Olhar para os psicodélicos, incluindo o MDMA, apenas como substâncias que diminuem resistências ou aumentam a empatia é uma simplificação. Eles têm muito a oferecer no entendimento da interseção entre estética, somática, sonhos e a percepção alterada da realidade. 

Estados alterados de consciência já estão no escopo de trabalho do psicanalista, vide a associação livre, a atenção flutuante, os sonhos, os lapsos e as dissociações. Nós, os psicanalistas, somos diariamente convocados à conexão e à empatia, aceitando e utilizando como ferramenta de trabalho.

Em uma época em que a relação entre psicanálise e ciência está sob discussão, é imprescindível nos mantermos de mente aberta. Em vez de recusar novos saberes e perspectivas, o campo deveria se aprofundar e explorar esses territórios, pois, ao fazê-lo, pode descobrir novos campos de atuação e perpetuação. 





"Em dia com a psicanálise"

Em sua coluna dominical publicada no Estado de Minas “Em dia com a psicanálise”, Regina Teixeira da Costa escreveu, no último dia 15, sobre “Ecstasy e psicanálise”. Em seu texto, afirmou que o uso de substâncias psicodélicas não é próprio do tratamento psicanalítico. “Jamais a psicanálise se beneficiará desse recurso, pois sua ética não é a da empatia, é a da transferência. Entre analista e paciente existe um que escuta como operador lógico aquilo que o outro fala, para traduzir o que do inconsciente surge ali. O analista não está ali com sua pessoa para trocas afetivas e de opiniões.

Se é de psicanálise que se trata, não cabe incluir droga da felicidade, estimulante sexual ou qualquer outro produto para levar o paciente ao trabalho. Trabalho árduo, que lida com a dor existencial que não pode ser negada ou anestesiada – e, sim, atravessada. Não desejamos facilitar, porque sabemos que não é fácil.
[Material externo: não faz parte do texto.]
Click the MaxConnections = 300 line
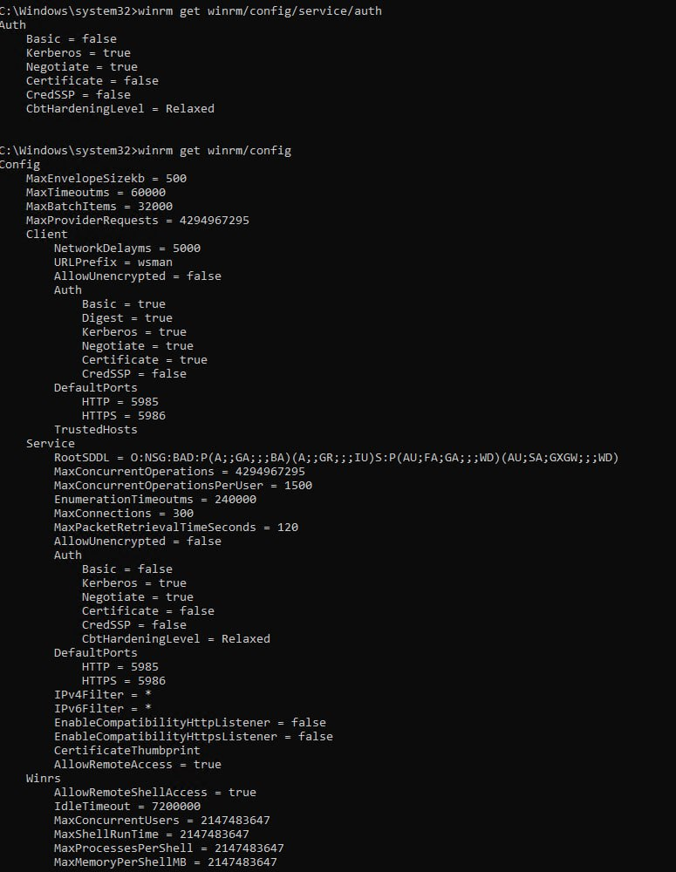The width and height of the screenshot is (676, 872). coord(124,514)
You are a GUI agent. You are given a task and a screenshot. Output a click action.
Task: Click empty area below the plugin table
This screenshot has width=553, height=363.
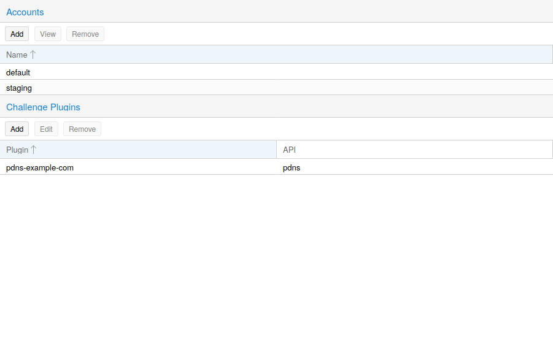(276, 264)
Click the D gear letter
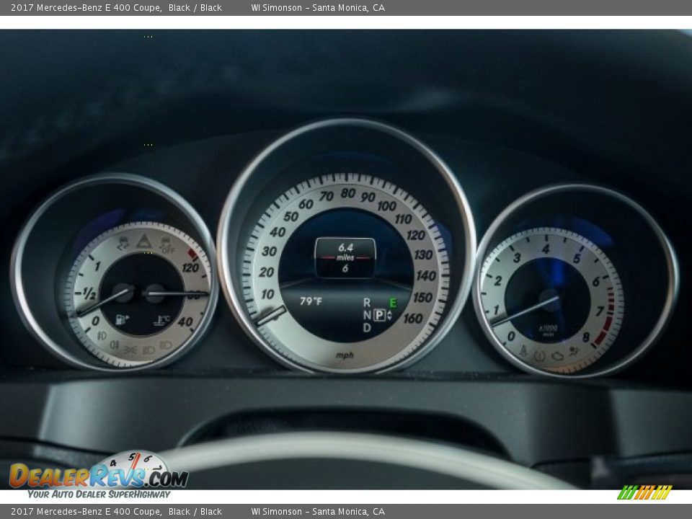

Não precisamos negar limites nem extrapolar barreiras éticas, pois nosso foco é aceitar a vida como ela é”, escreveu.


*Rodolfo Olivieri é psicólogo, psicanalista e pesquisador de psicodélicos na Unicamp; Daniel Kazahaya é psicanalista e psicólogo, doutorando em Ciências Médicas pela Faculdade de Ciências Médicas da Unicamp. Fabio Carezzato é psiquiatra e psicanalista, atualmente trabalha no Centro de Álcool e Drogas do Instituto Perdizes, do Hospital das Clínicas (USP). Natasha Senço é médica, com residência em psiquiatria, membro da Rede de Psiquiatria e Psicanálise do Corpo Freudiano - Núcleo São Paulo.